Em maio deste ano, a Embrapa lançou o projeto especial Pronasolos com o intuito de traçar as diretrizes do programa nacional a ser oficializado pelo Governo Federal. O projeto definiu um diagnóstico e estabeleceu diretrizes, estruturação de governança e de financiamento do Pronasolos. O objetivo é mapear 1,3 milhão de quilômetros quadrados nos primeiros dez anos (veja tabela abaixo).

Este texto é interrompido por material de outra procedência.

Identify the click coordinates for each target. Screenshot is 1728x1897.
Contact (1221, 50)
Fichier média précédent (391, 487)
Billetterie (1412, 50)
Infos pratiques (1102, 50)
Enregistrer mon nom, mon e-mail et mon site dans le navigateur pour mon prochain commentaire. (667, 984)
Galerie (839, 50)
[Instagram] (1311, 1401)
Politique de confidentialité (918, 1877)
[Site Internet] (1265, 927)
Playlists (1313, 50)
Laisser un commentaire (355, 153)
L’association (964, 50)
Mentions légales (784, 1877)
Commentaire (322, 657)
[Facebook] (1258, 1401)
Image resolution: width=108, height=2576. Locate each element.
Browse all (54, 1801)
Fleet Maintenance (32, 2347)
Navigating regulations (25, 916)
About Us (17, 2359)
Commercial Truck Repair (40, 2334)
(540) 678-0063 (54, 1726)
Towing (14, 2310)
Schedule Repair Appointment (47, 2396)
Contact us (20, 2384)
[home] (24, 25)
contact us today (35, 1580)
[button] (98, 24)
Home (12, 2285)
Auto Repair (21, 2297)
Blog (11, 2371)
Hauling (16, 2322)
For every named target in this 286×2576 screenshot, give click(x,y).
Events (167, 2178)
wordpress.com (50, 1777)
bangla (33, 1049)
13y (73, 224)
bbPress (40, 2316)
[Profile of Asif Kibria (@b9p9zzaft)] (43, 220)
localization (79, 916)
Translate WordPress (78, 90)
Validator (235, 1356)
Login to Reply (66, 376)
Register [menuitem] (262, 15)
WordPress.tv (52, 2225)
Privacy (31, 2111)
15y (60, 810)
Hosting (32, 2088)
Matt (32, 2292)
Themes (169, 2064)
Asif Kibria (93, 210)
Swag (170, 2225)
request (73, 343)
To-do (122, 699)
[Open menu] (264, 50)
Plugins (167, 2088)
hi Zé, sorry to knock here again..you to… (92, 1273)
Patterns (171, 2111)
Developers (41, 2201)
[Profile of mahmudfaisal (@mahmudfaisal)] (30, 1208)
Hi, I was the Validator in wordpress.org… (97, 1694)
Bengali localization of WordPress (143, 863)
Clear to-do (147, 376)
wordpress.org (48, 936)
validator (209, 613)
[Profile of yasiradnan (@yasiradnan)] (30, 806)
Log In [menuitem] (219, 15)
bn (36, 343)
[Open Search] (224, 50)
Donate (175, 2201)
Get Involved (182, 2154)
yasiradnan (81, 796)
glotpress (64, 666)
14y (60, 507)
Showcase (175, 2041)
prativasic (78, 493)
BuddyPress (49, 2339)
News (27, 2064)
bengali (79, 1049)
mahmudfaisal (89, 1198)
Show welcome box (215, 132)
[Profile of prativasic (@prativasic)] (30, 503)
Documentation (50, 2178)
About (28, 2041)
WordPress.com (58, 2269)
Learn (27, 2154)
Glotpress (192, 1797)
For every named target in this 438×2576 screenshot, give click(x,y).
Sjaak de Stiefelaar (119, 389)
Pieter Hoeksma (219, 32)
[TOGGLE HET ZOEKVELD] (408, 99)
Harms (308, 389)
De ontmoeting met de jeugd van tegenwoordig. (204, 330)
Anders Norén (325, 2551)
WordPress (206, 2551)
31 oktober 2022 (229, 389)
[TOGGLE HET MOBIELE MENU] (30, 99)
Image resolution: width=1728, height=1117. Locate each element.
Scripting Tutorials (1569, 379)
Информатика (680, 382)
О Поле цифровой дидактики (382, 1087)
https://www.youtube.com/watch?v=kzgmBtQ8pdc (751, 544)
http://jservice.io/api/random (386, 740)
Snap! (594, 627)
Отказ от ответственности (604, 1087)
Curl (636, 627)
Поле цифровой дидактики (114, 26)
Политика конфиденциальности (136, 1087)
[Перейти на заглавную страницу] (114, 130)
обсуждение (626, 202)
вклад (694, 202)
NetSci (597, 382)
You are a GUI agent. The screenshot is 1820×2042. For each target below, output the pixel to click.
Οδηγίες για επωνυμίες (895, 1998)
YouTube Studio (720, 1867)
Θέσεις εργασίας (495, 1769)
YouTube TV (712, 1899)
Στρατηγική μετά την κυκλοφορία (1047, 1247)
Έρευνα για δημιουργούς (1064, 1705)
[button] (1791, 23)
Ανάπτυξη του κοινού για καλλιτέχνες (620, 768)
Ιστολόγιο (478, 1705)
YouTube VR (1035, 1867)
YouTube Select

                                                                                                Fonte: Polidoro, J.C. et al. 2016

Detalhamento varia de uma região para outra

A escala diz respeito a quanto um determinado espaço foi reduzido para ser representado graficamente. Em termos simples, uma escala 1:25.000 é muito mais detalhada que uma representação de 1:100.000 da mesma porção de terra. Um levantamento de solos realizado em escala de 1:20.000 é considerado detalhado. Apenas 0,0003% do território brasileiro é conhecido com esse detalhamento. Na categoria “semidetalhado” (1:50.000) está 1% do território nacional. A maior parte do solo brasileiro, 84%, encontra-se mapeada a partir da escala 1:250.000, considerada de baixo detalhamento.

“Claro que o grau de detalhamento varia conforme o uso. Uma área florestal não precisa ter a mesma escala que regiões de forte produção agrícola, as quais exigem maior detalhamento”, esclarece Polidoro, “faz parte do Programa definir as áreas prioritárias e escala necessária para cada uma”.

Para o presidente da Empresa de Pesquisa Agropecuária de Minas Gerais (Epamig), Rui da Silva Verneque, um dos pontos fortes do Pronasolos é realizar o levantamento de solos em escalas mais precisas e adequadas aos diferentes usos. “Trata-se de um projeto estratégico para o Brasil e seus resultados irão possibilitar o desenvolvimento e adaptação de tecnologias para adequação das atividades agrícolas aos diferentes tipos de solo”, acredita o presidente da instituição que também integra os trabalhos.

Subsídio a políticas públicas de ocupação do solo

Márcio Koiti Chiba, pesquisador do Instituto Agronômico (IAC), de Campinas (SP), outra instituição participante, enfatiza o impacto ambiental e de auxílio à gestão pública que o trabalho irá promover. “Os dados a serem levantados com o Pronasolos são essenciais para embasar políticas públicas, não apenas relacionadas ao uso agrícola do solo, mas também para sua utilização com o mínimo impacto ambiental possível para outras finalidades”, afirma o cientista.

A preservação ambiental também está no foco do Instituto Agronômico do Paraná (Iapar). “Os resultados gerados auxiliarão no planejamento de ações em microbacias, nos sistemas de produção e na preservação do ambiente agrícola,” prevê a pesquisadora Graziela Moraes de Cesare Barbosa, coordenadora da área de Solos do instituto paranaense.

“A Universidade Federal de Santa Maria se sente orgulhosa de poder colocar sua longa tradição na área de solos à disposição desse trabalho”, declara o reitor da universidade, Paulo Afonso Burmann. “É para se comemorar a decisão incisiva do País de resolver essa importante demanda”, acredita.

“Em um território tão vasto quanto o brasileiro, a gestão dos solos torna-se ainda mais complexa”, afirma Fernanda Lins Leal Uchôa de Lima da Diretoria de Política Espacial e Investimentos Estratégicos da Agência Espacial Brasileira (AEB). A instituição participará do programa oferecendo tecnologias espaciais de observação da Terra. “Estamos honrados em poder contribuir”, declara.